Due to the increasing number of streaming and interactive applications based on IP (i.e. VoIP, IPTV, etc.) new congestion control protocols for IP traffic are arising aside TCP, such as TCP Frendly Rate Control (TFRC) algorithm for Datagram Congestion Control Protocol (DCCP).
Unfortunately, high latency, bandwidth asymmetry, and transmission errors may remarkably affect the performance of such congestion control protocols on terrestrial wireless and satellite channels. In particular, slow start algorithms may be too slow for broadband connections traversing long RTT links, thus resulting less efficient. On the other hand, satellite channels increase the amount of time that congestion avoidance algorithms need to increase the congestion window, when compared to terrestrial links.

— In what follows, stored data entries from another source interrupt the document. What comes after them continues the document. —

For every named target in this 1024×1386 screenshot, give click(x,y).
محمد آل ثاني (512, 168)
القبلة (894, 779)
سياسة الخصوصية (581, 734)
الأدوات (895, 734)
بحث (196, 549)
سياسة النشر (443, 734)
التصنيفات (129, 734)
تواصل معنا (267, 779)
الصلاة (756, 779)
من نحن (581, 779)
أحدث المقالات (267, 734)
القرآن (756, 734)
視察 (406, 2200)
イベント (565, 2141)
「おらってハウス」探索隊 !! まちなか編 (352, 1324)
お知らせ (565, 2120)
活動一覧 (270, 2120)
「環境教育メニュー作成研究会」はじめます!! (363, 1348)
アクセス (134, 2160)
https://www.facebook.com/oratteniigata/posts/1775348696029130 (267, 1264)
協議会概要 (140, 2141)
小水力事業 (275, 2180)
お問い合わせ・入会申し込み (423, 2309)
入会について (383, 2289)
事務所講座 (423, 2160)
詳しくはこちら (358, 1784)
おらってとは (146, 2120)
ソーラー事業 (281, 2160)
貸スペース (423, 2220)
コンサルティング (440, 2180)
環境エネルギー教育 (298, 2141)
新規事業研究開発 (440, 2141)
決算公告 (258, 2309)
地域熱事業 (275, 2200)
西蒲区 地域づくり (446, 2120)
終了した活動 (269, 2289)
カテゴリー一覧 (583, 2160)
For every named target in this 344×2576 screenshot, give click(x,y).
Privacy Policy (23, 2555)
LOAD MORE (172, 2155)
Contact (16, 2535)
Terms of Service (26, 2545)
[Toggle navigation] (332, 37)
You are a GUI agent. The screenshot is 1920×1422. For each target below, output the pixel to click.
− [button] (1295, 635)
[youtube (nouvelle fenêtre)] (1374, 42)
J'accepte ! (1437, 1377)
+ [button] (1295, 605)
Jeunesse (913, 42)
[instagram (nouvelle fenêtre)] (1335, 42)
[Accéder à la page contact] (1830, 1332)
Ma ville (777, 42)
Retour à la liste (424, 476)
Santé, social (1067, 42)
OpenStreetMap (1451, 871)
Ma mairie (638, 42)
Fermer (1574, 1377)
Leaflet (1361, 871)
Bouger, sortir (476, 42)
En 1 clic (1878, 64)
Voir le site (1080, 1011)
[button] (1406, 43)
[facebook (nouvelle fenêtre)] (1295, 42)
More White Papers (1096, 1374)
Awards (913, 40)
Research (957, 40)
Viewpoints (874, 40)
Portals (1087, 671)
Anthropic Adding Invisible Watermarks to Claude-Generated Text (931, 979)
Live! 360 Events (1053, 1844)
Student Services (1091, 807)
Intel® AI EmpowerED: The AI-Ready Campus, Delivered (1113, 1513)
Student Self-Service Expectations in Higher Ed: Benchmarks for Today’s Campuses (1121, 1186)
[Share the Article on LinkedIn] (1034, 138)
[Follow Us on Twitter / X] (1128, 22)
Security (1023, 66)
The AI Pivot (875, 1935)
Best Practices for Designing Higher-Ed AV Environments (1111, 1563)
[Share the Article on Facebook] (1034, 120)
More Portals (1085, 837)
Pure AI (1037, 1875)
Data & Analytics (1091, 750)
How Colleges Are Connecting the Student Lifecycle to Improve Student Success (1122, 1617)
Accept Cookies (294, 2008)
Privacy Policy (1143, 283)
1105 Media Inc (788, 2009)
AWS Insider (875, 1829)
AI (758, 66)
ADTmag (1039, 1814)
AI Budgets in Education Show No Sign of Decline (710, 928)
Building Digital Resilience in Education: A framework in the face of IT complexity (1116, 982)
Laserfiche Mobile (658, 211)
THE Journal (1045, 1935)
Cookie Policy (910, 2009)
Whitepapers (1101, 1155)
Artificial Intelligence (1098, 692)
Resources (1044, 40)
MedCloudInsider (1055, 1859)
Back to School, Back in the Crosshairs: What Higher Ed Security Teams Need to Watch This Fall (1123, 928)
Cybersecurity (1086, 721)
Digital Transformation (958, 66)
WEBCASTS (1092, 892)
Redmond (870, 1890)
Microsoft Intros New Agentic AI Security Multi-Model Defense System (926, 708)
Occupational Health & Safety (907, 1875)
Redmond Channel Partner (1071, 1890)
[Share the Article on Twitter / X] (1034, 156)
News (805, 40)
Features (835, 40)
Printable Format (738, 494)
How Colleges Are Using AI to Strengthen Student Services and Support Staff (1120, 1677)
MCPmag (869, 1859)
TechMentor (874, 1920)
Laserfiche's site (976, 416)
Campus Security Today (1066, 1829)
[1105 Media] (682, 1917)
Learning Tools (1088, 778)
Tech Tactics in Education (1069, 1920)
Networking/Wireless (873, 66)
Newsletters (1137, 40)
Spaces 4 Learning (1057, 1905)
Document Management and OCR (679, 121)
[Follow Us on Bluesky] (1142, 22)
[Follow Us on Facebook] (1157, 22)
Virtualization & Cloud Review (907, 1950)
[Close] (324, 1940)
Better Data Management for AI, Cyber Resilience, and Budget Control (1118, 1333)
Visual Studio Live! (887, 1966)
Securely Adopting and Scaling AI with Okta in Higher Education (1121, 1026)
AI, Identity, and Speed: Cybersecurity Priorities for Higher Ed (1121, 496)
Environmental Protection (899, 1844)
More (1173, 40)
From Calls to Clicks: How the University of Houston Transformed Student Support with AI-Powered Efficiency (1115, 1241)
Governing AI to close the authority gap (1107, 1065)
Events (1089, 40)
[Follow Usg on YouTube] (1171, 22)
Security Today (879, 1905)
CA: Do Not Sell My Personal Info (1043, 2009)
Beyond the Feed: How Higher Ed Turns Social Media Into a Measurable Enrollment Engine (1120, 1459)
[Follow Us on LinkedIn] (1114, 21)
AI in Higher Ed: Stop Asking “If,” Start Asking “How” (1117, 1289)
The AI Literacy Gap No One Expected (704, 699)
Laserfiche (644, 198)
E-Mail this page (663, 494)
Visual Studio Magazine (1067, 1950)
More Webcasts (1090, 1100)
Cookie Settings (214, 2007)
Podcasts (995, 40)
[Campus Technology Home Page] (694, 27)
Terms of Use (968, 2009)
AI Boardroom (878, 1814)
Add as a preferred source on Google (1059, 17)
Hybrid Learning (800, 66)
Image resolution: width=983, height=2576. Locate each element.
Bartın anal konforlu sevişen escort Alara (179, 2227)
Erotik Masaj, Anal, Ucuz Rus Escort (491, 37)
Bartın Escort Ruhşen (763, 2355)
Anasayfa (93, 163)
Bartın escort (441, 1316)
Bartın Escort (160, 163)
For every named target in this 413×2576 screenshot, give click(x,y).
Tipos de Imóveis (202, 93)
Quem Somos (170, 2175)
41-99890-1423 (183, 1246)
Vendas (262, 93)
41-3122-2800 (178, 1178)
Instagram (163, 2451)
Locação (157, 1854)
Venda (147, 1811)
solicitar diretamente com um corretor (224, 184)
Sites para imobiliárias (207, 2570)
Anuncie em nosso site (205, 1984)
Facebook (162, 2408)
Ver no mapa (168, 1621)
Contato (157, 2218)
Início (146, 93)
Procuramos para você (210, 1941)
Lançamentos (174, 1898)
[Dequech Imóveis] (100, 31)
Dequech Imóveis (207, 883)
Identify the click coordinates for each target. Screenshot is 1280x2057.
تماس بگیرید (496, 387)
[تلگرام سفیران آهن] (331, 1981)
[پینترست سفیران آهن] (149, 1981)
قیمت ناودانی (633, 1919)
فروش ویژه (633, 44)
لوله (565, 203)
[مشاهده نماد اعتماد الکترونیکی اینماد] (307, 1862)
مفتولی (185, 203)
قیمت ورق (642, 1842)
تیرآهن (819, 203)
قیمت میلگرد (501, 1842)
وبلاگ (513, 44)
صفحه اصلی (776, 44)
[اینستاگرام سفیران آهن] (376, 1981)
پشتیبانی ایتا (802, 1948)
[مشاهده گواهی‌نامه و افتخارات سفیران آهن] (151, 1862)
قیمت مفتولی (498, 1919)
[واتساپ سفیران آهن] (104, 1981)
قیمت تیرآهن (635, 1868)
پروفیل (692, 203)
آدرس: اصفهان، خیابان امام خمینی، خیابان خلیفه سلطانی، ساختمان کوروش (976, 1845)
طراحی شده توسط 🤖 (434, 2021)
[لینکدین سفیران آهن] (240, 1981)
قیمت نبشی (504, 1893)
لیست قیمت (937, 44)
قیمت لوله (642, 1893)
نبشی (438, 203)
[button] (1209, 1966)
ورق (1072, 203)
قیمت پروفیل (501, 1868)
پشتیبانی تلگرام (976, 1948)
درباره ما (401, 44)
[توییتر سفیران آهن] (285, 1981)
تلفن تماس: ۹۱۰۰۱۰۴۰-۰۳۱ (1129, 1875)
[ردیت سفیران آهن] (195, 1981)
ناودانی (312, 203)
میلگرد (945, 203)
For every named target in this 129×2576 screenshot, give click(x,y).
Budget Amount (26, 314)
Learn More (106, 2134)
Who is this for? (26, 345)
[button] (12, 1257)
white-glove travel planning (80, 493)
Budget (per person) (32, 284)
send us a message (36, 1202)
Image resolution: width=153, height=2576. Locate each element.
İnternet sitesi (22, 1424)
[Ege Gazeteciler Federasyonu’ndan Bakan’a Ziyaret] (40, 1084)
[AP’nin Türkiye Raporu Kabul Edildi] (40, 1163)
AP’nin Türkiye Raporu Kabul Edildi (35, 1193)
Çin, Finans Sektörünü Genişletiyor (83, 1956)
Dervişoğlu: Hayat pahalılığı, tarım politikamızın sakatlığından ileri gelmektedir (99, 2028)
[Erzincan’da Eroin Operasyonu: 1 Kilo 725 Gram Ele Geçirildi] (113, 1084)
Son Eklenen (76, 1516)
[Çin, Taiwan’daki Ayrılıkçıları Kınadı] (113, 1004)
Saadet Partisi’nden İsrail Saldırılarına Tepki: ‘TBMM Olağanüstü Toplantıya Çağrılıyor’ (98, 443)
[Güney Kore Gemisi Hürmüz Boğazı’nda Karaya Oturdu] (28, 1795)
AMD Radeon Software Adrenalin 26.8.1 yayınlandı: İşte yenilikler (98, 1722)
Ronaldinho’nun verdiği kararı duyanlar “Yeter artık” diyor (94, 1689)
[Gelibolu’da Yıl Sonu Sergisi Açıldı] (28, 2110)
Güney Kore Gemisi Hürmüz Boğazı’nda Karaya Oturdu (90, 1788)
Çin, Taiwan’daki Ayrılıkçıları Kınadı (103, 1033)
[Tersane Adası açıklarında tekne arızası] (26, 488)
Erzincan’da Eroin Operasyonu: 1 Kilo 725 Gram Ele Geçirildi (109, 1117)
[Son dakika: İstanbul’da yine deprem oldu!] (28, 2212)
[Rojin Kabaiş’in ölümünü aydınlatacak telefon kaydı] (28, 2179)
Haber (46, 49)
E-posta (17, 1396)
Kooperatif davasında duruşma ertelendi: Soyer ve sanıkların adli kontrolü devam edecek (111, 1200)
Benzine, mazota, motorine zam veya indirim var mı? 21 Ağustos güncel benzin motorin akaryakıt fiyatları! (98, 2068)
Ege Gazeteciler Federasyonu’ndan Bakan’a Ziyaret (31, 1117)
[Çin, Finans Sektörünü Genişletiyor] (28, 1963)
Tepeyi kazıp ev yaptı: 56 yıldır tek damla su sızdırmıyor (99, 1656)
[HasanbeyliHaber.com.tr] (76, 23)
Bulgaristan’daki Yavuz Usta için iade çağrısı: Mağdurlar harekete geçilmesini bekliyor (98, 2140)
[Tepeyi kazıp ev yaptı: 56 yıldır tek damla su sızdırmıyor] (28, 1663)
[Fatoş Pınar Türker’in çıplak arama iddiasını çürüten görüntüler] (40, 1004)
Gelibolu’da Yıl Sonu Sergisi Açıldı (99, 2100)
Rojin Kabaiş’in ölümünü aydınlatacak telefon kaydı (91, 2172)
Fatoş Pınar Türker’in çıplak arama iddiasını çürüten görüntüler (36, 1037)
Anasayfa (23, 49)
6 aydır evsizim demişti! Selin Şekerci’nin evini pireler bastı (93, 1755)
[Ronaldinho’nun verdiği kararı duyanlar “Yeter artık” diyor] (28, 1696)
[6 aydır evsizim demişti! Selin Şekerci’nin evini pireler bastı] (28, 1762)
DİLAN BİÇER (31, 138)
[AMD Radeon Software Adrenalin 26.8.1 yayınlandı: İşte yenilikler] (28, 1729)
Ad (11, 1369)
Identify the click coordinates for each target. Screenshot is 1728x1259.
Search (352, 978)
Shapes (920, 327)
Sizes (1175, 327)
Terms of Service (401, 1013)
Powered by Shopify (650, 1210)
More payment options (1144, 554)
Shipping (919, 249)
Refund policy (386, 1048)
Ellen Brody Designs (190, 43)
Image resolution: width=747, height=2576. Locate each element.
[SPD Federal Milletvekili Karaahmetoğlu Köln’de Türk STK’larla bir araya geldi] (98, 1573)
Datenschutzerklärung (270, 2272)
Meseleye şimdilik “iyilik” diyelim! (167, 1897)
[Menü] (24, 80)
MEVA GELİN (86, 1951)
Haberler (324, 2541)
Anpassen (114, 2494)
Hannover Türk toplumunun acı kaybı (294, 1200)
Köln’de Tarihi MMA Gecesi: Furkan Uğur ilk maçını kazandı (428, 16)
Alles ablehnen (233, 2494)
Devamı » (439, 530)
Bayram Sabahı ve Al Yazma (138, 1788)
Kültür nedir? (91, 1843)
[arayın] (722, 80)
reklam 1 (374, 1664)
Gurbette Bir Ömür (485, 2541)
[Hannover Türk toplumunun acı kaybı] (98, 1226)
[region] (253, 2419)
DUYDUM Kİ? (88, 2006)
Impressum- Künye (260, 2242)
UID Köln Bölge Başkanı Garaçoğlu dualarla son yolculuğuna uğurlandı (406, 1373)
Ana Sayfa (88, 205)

VOTOS is a Focus Topic in the Joint Activity 2410 (Access, Network and Transport Layer Trials) of the European Satellite Communications Network of Excellence (SatNEx).
The main issue is the analysis of the behavior of congestion control protocols over satellite networks, with particular attention to those systems that adopt the most recent Demand Assignment Multiple Access schemes, such as Skyplex Data, Amerhis, BGAN, etc..
Analitycal studies, simulations, emulations, and real trials are the fundamental features of this topic.